Вспоминая все подробности похода и перечитывая уже написанные строки, я вижу, что накопилось достаточно оснований считать меня гнусным склочником, неудачливым сластолюбцем и в любом случае - негодяем. Я, как увидите в дальнейшем, оправдываться не собираюсь и скажу одно: у меня была ясная, конкретная цель, добиться которой надлежало любыми средствами, а тем, кто в сотый раз повторит, что цель, мол, средства не оправдывает, отвечу: тебя бы так надували, так я бы посмотрел на твои средства. Ладно, это еще куда ни шло.

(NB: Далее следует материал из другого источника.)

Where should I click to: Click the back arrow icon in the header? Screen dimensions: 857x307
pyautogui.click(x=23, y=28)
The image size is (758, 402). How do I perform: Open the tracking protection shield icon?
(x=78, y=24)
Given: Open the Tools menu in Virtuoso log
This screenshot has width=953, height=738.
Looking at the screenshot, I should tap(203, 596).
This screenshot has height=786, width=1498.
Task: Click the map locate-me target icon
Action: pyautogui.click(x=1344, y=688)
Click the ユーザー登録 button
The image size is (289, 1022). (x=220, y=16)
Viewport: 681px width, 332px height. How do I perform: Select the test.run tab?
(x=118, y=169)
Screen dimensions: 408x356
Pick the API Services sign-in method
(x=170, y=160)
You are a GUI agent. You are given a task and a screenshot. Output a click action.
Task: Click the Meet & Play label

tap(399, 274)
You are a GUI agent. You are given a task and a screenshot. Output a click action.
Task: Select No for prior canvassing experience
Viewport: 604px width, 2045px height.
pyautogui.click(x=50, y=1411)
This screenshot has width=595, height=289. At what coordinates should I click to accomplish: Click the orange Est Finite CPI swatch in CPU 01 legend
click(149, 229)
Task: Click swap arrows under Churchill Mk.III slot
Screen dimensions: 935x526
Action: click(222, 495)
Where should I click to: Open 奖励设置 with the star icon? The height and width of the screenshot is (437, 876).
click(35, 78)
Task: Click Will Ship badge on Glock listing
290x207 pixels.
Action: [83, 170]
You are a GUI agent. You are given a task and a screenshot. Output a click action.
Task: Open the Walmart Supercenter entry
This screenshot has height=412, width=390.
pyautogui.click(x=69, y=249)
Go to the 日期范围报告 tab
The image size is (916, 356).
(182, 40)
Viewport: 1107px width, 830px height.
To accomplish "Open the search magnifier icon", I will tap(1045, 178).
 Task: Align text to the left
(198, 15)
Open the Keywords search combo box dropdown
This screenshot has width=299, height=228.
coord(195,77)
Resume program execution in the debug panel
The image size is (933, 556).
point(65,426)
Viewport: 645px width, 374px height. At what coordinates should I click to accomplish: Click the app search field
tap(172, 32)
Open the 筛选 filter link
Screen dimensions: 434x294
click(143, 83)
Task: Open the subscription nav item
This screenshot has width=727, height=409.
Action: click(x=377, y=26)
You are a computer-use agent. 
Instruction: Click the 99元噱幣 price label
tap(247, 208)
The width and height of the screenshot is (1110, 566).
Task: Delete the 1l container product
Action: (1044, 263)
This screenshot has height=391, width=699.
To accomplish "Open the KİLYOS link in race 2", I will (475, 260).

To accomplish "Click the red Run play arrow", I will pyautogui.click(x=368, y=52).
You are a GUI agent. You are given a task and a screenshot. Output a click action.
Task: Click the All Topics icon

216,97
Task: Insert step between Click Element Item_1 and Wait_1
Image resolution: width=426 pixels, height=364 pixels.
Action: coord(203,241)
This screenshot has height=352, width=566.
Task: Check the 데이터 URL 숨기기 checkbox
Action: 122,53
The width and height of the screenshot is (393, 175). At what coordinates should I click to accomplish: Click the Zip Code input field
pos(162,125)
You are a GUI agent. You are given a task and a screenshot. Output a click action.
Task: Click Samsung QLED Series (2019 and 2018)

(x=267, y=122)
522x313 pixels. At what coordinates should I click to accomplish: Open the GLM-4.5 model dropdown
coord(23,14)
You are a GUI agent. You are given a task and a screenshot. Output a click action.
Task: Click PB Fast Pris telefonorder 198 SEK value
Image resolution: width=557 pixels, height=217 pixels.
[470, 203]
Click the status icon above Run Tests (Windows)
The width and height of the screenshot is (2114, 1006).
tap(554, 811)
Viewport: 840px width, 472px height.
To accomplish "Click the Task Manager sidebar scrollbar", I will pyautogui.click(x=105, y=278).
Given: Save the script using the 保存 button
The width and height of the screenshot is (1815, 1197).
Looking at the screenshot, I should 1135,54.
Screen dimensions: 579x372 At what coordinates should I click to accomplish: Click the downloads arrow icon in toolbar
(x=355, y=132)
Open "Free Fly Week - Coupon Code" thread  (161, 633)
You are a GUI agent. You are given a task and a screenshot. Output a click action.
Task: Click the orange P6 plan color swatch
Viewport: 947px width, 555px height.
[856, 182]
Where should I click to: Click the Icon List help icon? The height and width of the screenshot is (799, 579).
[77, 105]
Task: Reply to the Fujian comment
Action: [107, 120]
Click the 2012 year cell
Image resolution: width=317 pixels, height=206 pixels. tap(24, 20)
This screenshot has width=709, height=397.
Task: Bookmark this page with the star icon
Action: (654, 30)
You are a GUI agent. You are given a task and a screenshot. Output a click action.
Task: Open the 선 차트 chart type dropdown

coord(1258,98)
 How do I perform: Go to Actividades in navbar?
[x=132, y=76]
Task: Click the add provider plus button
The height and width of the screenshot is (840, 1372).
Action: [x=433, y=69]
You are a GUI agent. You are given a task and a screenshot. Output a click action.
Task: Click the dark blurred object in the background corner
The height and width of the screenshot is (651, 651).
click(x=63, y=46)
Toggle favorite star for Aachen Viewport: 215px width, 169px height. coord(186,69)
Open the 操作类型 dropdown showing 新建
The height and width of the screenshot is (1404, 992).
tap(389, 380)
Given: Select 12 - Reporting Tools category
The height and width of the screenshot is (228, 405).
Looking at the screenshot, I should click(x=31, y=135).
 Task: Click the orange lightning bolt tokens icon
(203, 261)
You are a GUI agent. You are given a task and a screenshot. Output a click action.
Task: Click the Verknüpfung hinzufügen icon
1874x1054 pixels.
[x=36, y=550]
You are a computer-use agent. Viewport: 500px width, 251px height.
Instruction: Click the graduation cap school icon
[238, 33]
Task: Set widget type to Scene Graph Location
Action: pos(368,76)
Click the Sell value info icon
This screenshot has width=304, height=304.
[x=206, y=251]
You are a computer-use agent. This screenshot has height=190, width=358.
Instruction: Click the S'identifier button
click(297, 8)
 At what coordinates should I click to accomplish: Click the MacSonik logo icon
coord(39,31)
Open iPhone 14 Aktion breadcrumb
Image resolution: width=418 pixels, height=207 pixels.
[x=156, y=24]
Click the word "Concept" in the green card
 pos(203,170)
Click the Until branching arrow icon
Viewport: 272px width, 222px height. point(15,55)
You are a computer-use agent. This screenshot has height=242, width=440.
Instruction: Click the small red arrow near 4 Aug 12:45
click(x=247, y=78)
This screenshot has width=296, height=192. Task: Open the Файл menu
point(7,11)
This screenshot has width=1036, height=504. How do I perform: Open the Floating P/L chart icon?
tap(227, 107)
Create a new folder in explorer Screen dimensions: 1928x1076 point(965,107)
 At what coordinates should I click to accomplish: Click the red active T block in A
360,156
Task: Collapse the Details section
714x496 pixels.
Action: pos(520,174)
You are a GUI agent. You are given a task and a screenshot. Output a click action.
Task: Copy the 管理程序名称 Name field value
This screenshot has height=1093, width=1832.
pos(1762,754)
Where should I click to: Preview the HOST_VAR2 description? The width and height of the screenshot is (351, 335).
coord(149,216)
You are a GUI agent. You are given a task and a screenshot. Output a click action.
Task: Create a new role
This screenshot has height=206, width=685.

Но вот рассудить, будто я оказался единственным корнем зла во всем, что происходило после... тут уж извините!
– Ой, что мы сейчас устроим!
– завизжала Алина и понеслась вприпрыжку куда-то в сторону. Я сдержанно и гордо усмехнулся: восемь бутылок вина составляли девяносто процентов веса моей сумки. Помня об этом, я, продвигаясь вперед, не раз отказался от намерения зашвырнуть ее подальше.
Мы были на месте.
Я сбросил отяжелевшую от пота штормовку и расстегнул рубашку. Словно по волшебству, вывалился в прореху крест - и замаячил, удерживаемый дешевой цепочкой.
– Что это у тебя?
– мигом подскочила Алина.
Я вздохнул и объяснил. Алина, по-моему, и не слушала, она отвернулась и плюхнулась на штормовку. Когда она успела переодеться - неясно, однако теперь на ней был голубой комбинезон, обрезанный под шорты. Я почувствовал сухость во рту, отвел глаза и взялся за топор. Ухватился я неловко, бревнышко ударилось в пень сучком, соскочило с лезвия и скатилось под откос.
– Э-эх!
– Дынкис протянул руку за топором.
– Давай покажу.
– Какая мокрая штормовка!
– с удивлением в голосе крикнула Алина. Смотрите!